Rovshan Huseynov

Personal information
- Born: 17 December 1975 (age 50) Baku, Azerbaijani SSR
- Height: 1.67 m (5 ft 6 in)
- Weight: 60 kg (132 lb)

Sport
- Country: Azerbaijan
- Sport: Boxing
- Event: Lightweight

Medal record
European Amateur Championships
| Gold medal – first place | 1993 Bursa | Flyweight |
World Cup
| Gold medal – first place | 1994 Bangkok | Flyweight |

= Rovshan Huseynov =

Azerbaijani boxer

Rövşən Məmməd oğlu Hüseynov (born 17 December 1975 in Baku) was an Azerbaijani amateur boxer.

In 1994 Huseynov won the gold medal (51kg) at the World Cup Boxing Championship, held in Bangkok, Thailand, having beaten Vichai Khadpo of Thailand (15–10). He qualified for the 1996 Summer Olympics but was injured during a car accident and could not attend the games.

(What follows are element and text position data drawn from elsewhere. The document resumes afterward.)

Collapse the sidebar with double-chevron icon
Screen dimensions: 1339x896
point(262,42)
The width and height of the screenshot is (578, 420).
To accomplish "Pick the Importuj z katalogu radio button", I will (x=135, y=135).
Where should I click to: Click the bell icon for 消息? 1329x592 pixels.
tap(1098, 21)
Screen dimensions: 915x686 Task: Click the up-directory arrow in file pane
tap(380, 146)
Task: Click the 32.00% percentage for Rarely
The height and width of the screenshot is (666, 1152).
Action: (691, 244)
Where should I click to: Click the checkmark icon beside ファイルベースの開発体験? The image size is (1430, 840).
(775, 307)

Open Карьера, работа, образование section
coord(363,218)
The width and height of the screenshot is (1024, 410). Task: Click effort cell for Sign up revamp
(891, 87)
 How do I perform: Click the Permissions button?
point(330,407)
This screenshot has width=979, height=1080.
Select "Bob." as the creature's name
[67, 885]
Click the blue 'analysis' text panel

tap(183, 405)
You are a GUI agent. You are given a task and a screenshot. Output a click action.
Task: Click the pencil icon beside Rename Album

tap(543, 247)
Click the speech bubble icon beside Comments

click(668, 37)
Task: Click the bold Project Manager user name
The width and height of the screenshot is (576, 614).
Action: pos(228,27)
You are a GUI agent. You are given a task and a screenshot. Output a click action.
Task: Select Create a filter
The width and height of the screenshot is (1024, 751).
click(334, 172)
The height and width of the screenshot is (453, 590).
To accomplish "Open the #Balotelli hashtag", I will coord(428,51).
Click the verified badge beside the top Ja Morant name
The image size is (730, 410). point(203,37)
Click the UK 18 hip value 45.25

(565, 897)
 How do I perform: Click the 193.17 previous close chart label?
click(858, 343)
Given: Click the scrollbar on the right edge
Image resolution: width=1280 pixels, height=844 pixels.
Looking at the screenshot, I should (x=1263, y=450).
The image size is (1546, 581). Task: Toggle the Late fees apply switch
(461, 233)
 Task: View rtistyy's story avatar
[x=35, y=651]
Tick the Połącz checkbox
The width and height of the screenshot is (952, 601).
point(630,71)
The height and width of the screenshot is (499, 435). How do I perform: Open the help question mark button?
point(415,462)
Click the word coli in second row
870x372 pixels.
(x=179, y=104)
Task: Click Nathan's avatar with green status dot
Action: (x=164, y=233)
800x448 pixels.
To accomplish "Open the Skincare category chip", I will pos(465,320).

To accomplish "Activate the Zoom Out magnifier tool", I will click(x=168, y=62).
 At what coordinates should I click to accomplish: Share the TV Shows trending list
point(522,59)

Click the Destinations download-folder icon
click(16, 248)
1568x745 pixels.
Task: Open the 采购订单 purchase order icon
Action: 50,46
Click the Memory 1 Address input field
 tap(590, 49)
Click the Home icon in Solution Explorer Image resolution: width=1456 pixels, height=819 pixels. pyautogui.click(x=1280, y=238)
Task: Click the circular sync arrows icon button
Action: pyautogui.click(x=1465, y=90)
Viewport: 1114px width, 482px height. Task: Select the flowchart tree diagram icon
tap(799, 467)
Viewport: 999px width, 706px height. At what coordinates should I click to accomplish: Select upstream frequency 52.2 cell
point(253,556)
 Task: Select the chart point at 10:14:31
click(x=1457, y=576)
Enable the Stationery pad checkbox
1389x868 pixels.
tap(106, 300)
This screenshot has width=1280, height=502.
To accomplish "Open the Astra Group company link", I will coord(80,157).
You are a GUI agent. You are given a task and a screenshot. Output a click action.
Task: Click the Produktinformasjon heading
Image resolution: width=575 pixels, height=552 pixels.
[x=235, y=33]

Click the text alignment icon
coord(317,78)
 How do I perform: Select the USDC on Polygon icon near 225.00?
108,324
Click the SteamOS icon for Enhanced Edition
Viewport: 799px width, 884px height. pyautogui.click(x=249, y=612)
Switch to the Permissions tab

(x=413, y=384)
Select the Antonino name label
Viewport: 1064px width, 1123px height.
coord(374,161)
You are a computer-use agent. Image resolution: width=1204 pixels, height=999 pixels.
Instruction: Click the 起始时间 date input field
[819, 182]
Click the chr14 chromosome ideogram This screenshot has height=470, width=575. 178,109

Huseynov qualified for the 2004 Summer Olympics by ending up in second place at the 1st AIBA European 2004 Olympic Qualifying Tournament in Plovdiv, Bulgaria. Representing Azerbaijan he lost to Mario Kindelán of Cuba (23–11) in the quarterfinal. Huseynov never fully recovered from this injury and retired from boxing after the 2004 Olympics.